The Canadian dollar was not the luckiest currency over the last 48 hours. On Tuesday it came last in anticipation of a rate cut by the Bank of Canada. Yesterday it came last again because the BoC cut its benchmark interest rate from 1.75% to 1.25%. Britain and NZ are yet to move.

Normally, the “sell the mystery buy the history” theory would have minimised the impact of the BoC’s move. Investors anticipating a rate cut would short the currency ahead of the event and take profit by buying it back after the announcement. In this case, they evidently misjudged the scale of the central bank’s determination, discounting only a 25 basis point reduction when the BoC actually delivered a half-percentage-point cut and hinted at the possibility of even lower rates in the future. The Loonie is a cent and a third lower on the day, though unchanged from a week ago.

An unwanted by-product of the rate cut could be further inflation in Canadian house prices. Although Vancouver might miss out in the short term as a result of reduced travel from China, lower mortgage rates and the onset of spring are expected to drive demand and push prices higher.

| DATASET CONTENT |

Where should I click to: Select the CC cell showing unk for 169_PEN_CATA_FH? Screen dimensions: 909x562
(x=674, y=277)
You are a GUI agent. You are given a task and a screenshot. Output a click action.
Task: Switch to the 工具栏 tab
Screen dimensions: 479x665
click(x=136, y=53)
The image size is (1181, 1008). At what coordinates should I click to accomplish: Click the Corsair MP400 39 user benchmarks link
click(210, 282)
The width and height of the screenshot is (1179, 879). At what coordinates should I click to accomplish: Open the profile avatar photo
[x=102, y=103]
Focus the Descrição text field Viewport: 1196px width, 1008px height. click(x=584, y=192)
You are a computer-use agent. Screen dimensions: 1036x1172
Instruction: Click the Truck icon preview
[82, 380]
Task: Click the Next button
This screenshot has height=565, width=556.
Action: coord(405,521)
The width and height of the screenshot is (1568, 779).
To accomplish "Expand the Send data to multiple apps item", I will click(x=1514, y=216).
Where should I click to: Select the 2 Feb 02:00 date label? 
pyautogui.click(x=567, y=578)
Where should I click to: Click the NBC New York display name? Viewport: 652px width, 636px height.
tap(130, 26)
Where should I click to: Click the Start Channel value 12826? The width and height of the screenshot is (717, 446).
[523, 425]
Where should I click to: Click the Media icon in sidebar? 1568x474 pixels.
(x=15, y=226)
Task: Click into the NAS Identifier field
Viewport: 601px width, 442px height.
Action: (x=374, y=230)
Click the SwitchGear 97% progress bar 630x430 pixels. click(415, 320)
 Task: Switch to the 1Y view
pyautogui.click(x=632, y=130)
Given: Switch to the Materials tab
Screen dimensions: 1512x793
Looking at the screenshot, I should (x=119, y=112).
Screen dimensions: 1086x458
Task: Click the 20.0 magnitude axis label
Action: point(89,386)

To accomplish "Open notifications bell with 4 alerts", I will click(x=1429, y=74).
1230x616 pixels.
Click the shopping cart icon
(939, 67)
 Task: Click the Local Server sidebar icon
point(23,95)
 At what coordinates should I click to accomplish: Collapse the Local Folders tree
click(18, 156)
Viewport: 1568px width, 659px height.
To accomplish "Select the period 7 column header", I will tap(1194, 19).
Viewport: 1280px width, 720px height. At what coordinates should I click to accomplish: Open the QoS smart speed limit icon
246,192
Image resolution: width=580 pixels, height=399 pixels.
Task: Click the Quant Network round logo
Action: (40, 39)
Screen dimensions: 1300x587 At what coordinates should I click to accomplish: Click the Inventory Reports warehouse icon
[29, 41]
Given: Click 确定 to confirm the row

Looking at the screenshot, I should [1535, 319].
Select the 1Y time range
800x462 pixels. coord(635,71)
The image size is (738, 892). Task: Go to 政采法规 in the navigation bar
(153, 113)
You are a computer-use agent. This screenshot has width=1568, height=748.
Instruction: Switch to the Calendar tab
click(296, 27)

| ACTION ITEM |
In the passage on the Canadian dollar's rate-cut losses, reproduce the stretch from "The Canadian dollar" through "yet to move.", substituting "Loonie" for "Canadian dollar". The records have nothing to do with the text.

| SOLVED EXERCISE |
The Loonie was not the luckiest currency over the last 48 hours. On Tuesday it came last in anticipation of a rate cut by the Bank of Canada. Yesterday it came last again because the BoC cut its benchmark interest rate from 1.75% to 1.25%. Britain and NZ are yet to move.